31PM075|第31回 歯科衛生士国家試験 過去問
フッ化物洗口法とフッ化物配合歯磨剤の両方に用いられるのはどれか。1つ選べ。
解答・解説を見る
正解: a
正答
a:NaF
この問題のポイント
フッ化ナトリウム〈NaF〉は水に溶けてフッ化物イオンを供給でき、洗口液と歯磨剤のどちらにも用いられます。
解説
NaFはフッ化物洗口液として、毎日法や週1回法など所定濃度・頻度で使用されます。また歯磨剤にも配合され、萌出後エナメル質表面で再石灰化を促進し、脱灰を抑え、う蝕原性細菌の代謝にも影響します。洗口液には水溶性・安定性と使用濃度での安全性が必要です。フッ化第一スズやモノフルオロリン酸ナトリウムは歯磨剤成分になり得ますが、一般的な集団フッ化物洗口の薬剤はNaFです。
選択肢の確認
- a NaF:水溶性のフッ化ナトリウムで、フッ化物洗口液とフッ化物配合歯磨剤の双方に使用されます。

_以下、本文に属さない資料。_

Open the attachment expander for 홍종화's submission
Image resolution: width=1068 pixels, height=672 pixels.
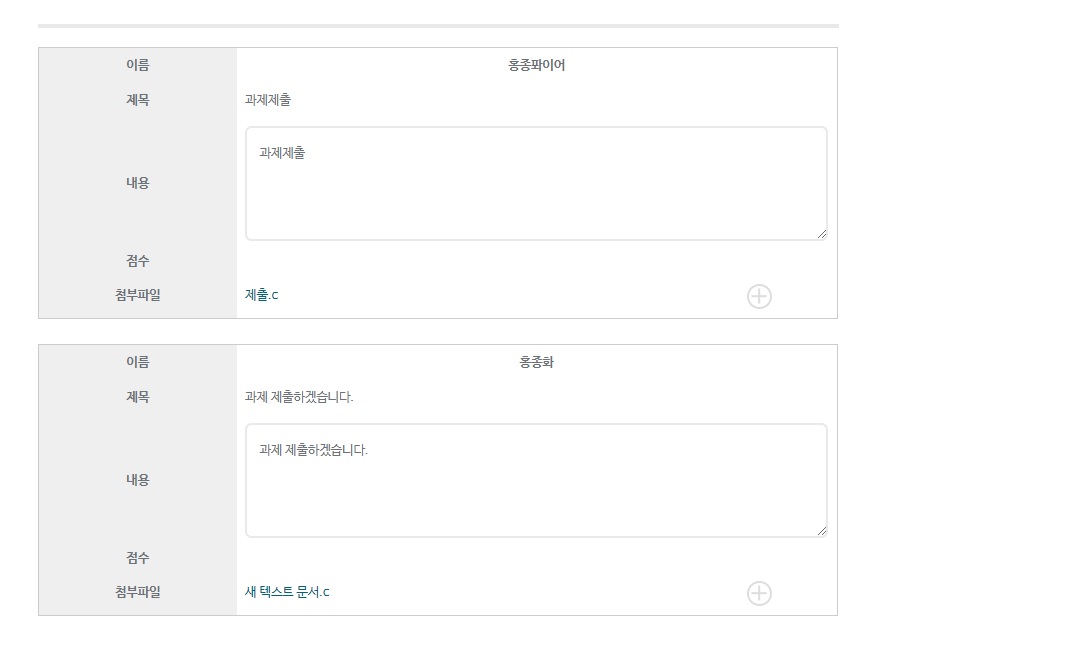tap(759, 593)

- b CaF2:フッ化物局所応用後に歯面上へ形成され、フッ化物の貯蔵庫となる反応生成物で、両製品の有効成分として用いません。
- c SnF2:フッ化第一スズは歯磨剤などに用いられますが、着色や溶液安定性の問題もあり標準的な洗口薬ではありません。
- d Na2PO3F:モノフルオロリン酸ナトリウムは歯磨剤用フッ化物ですが、一般的なフッ化物洗口液には用いません。
覚えるポイント
NaF=洗口・歯磨剤、SnF2/Na2PO3F=主に歯磨剤、CaF2=歯面上の反応生成物と用途を整理します。